STUDY MATERIAL:
•••
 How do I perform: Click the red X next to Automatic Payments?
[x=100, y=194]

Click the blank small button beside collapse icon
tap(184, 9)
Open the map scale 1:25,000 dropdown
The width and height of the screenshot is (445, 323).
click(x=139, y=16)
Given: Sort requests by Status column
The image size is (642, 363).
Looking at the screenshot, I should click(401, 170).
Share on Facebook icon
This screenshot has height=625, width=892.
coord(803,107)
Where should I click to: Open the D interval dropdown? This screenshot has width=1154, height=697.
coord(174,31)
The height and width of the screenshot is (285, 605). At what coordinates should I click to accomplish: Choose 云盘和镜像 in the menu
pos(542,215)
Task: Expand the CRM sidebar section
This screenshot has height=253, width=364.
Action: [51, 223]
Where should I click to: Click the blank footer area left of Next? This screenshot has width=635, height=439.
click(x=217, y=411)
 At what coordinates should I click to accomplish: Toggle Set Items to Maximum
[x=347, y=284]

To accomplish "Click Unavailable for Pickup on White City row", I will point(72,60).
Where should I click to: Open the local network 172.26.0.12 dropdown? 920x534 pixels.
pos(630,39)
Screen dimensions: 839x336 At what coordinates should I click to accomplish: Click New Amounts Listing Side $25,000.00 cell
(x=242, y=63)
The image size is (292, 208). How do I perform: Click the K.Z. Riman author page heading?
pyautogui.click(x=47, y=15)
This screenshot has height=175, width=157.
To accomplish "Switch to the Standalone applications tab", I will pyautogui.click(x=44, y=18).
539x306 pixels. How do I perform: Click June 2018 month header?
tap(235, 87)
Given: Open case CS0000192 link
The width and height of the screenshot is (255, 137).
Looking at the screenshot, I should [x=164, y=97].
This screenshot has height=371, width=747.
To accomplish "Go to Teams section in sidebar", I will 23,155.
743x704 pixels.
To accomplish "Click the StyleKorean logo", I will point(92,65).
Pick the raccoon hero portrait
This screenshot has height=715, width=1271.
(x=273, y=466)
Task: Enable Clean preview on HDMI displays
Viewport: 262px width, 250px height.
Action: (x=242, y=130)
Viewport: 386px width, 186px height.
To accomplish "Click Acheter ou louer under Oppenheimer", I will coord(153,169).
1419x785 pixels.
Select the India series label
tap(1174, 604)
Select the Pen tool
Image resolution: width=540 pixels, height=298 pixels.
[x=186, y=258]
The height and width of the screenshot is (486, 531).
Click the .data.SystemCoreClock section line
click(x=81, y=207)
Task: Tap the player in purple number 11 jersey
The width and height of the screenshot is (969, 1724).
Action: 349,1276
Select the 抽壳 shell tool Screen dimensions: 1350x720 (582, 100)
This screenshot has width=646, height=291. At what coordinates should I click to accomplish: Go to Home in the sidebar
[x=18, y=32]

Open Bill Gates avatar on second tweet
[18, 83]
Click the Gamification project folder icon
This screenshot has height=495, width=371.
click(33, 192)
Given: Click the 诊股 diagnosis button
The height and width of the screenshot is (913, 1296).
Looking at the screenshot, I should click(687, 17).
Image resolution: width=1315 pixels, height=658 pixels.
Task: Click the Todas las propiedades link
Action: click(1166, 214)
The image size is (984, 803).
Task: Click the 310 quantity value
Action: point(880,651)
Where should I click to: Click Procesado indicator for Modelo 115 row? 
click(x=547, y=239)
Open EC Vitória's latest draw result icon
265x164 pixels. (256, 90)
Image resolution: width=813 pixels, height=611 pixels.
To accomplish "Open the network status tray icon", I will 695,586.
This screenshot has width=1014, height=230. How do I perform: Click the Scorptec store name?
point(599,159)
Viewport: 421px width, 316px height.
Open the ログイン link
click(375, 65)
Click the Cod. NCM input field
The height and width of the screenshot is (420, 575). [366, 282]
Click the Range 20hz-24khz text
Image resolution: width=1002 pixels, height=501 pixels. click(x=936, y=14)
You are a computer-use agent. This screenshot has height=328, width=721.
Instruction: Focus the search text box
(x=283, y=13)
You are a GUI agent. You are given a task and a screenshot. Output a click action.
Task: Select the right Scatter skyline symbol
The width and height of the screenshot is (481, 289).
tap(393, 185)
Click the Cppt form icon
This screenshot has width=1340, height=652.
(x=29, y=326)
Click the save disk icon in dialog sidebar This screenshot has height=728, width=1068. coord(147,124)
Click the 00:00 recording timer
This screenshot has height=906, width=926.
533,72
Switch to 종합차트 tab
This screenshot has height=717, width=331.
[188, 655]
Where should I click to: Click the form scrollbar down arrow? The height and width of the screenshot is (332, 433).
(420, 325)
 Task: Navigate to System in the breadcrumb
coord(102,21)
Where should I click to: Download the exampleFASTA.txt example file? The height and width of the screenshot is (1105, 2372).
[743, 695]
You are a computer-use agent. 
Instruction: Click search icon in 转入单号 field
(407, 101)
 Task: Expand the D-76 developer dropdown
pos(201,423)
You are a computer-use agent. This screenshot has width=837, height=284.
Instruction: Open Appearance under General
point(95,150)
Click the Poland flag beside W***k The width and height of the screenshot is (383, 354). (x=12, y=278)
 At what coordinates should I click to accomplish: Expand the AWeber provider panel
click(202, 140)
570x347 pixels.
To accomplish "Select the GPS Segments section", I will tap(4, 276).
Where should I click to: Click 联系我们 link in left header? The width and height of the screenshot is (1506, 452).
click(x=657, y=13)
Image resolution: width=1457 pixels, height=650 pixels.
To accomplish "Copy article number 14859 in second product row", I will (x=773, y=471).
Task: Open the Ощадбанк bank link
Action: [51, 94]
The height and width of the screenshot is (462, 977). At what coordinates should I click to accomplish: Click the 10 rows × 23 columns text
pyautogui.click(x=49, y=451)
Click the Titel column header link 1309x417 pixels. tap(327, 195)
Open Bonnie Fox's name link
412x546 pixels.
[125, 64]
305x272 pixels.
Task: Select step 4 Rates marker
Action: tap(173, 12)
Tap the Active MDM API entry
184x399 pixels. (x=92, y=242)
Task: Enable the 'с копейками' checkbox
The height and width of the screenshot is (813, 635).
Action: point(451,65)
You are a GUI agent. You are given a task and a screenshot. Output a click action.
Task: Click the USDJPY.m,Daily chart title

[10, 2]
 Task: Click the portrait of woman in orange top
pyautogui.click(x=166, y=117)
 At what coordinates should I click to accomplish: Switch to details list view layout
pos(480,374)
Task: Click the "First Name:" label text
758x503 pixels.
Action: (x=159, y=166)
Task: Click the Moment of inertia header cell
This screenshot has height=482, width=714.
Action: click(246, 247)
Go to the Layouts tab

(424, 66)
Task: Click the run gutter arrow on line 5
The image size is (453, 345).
•••
EXERCISE:
Everything in the data must be repeated exactly; leave no line out.

SOLUTION BELOW:
 How do I perform: Click the red X next to Automatic Payments?
[x=100, y=194]

Click the blank small button beside collapse icon
tap(184, 9)
Open the map scale 1:25,000 dropdown
The width and height of the screenshot is (445, 323).
click(x=139, y=16)
Given: Sort requests by Status column
The image size is (642, 363).
Looking at the screenshot, I should click(401, 170).
Share on Facebook icon
This screenshot has height=625, width=892.
coord(803,107)
Where should I click to: Open the D interval dropdown? This screenshot has width=1154, height=697.
coord(174,31)
The height and width of the screenshot is (285, 605). At what coordinates should I click to accomplish: Choose 云盘和镜像 in the menu
pos(542,215)
Task: Expand the CRM sidebar section
This screenshot has height=253, width=364.
Action: [51, 223]
Where should I click to: Click the blank footer area left of Next? This screenshot has width=635, height=439.
click(x=217, y=411)
 At what coordinates should I click to accomplish: Toggle Set Items to Maximum
[x=347, y=284]

To accomplish "Click Unavailable for Pickup on White City row", I will point(72,60).
Where should I click to: Open the local network 172.26.0.12 dropdown? 920x534 pixels.
pos(630,39)
Screen dimensions: 839x336 At what coordinates should I click to accomplish: Click New Amounts Listing Side $25,000.00 cell
(x=242, y=63)
The image size is (292, 208). How do I perform: Click the K.Z. Riman author page heading?
pyautogui.click(x=47, y=15)
This screenshot has height=175, width=157.
To accomplish "Switch to the Standalone applications tab", I will pyautogui.click(x=44, y=18).
539x306 pixels. How do I perform: Click June 2018 month header?
tap(235, 87)
Given: Open case CS0000192 link
The width and height of the screenshot is (255, 137).
Looking at the screenshot, I should [x=164, y=97].
This screenshot has height=371, width=747.
To accomplish "Go to Teams section in sidebar", I will 23,155.
743x704 pixels.
To accomplish "Click the StyleKorean logo", I will point(92,65).
Pick the raccoon hero portrait
This screenshot has height=715, width=1271.
(x=273, y=466)
Task: Enable Clean preview on HDMI displays
Viewport: 262px width, 250px height.
Action: (x=242, y=130)
Viewport: 386px width, 186px height.
To accomplish "Click Acheter ou louer under Oppenheimer", I will coord(153,169).
1419x785 pixels.
Select the India series label
tap(1174, 604)
Select the Pen tool
Image resolution: width=540 pixels, height=298 pixels.
[x=186, y=258]
The height and width of the screenshot is (486, 531).
Click the .data.SystemCoreClock section line
click(x=81, y=207)
Task: Tap the player in purple number 11 jersey
The width and height of the screenshot is (969, 1724).
Action: 349,1276
Select the 抽壳 shell tool Screen dimensions: 1350x720 (582, 100)
This screenshot has width=646, height=291. At what coordinates should I click to accomplish: Go to Home in the sidebar
[x=18, y=32]

Open Bill Gates avatar on second tweet
[18, 83]
Click the Gamification project folder icon
This screenshot has height=495, width=371.
click(33, 192)
Given: Click the 诊股 diagnosis button
The height and width of the screenshot is (913, 1296).
Looking at the screenshot, I should click(687, 17).
Image resolution: width=1315 pixels, height=658 pixels.
Task: Click the Todas las propiedades link
Action: click(1166, 214)
The image size is (984, 803).
Task: Click the 310 quantity value
Action: point(880,651)
Where should I click to: Click Procesado indicator for Modelo 115 row? 
click(x=547, y=239)
Open EC Vitória's latest draw result icon
265x164 pixels. (256, 90)
Image resolution: width=813 pixels, height=611 pixels.
To accomplish "Open the network status tray icon", I will 695,586.
This screenshot has width=1014, height=230. How do I perform: Click the Scorptec store name?
point(599,159)
Viewport: 421px width, 316px height.
Open the ログイン link
click(375, 65)
Click the Cod. NCM input field
The height and width of the screenshot is (420, 575). [366, 282]
Click the Range 20hz-24khz text
Image resolution: width=1002 pixels, height=501 pixels. click(x=936, y=14)
You are a computer-use agent. This screenshot has height=328, width=721.
Instruction: Focus the search text box
(x=283, y=13)
You are a GUI agent. You are given a task and a screenshot. Output a click action.
Task: Select the right Scatter skyline symbol
The width and height of the screenshot is (481, 289).
tap(393, 185)
Click the Cppt form icon
This screenshot has width=1340, height=652.
(x=29, y=326)
Click the save disk icon in dialog sidebar This screenshot has height=728, width=1068. coord(147,124)
Click the 00:00 recording timer
This screenshot has height=906, width=926.
533,72
Switch to 종합차트 tab
This screenshot has height=717, width=331.
[188, 655]
Where should I click to: Click the form scrollbar down arrow? The height and width of the screenshot is (332, 433).
(420, 325)
 Task: Navigate to System in the breadcrumb
coord(102,21)
Where should I click to: Download the exampleFASTA.txt example file? The height and width of the screenshot is (1105, 2372).
[743, 695]
You are a computer-use agent. 
Instruction: Click search icon in 转入单号 field
(407, 101)
 Task: Expand the D-76 developer dropdown
pos(201,423)
You are a computer-use agent. This screenshot has width=837, height=284.
Instruction: Open Appearance under General
point(95,150)
Click the Poland flag beside W***k The width and height of the screenshot is (383, 354). (x=12, y=278)
 At what coordinates should I click to accomplish: Expand the AWeber provider panel
click(202, 140)
570x347 pixels.
To accomplish "Select the GPS Segments section", I will tap(4, 276).
Where should I click to: Click 联系我们 link in left header? The width and height of the screenshot is (1506, 452).
click(x=657, y=13)
Image resolution: width=1457 pixels, height=650 pixels.
To accomplish "Copy article number 14859 in second product row", I will (x=773, y=471).
Task: Open the Ощадбанк bank link
Action: [51, 94]
The height and width of the screenshot is (462, 977). At what coordinates should I click to accomplish: Click the 10 rows × 23 columns text
pyautogui.click(x=49, y=451)
Click the Titel column header link 1309x417 pixels. tap(327, 195)
Open Bonnie Fox's name link
412x546 pixels.
[125, 64]
305x272 pixels.
Task: Select step 4 Rates marker
Action: tap(173, 12)
Tap the Active MDM API entry
184x399 pixels. (x=92, y=242)
Task: Enable the 'с копейками' checkbox
The height and width of the screenshot is (813, 635).
Action: point(451,65)
You are a GUI agent. You are given a task and a screenshot. Output a click action.
Task: Click the USDJPY.m,Daily chart title

[10, 2]
 Task: Click the portrait of woman in orange top
pyautogui.click(x=166, y=117)
 At what coordinates should I click to accomplish: Switch to details list view layout
pos(480,374)
Task: Click the "First Name:" label text
758x503 pixels.
Action: (x=159, y=166)
Task: Click the Moment of inertia header cell
This screenshot has height=482, width=714.
Action: click(246, 247)
Go to the Layouts tab

(424, 66)
Task: Click the run gutter arrow on line 5
The image size is (453, 345).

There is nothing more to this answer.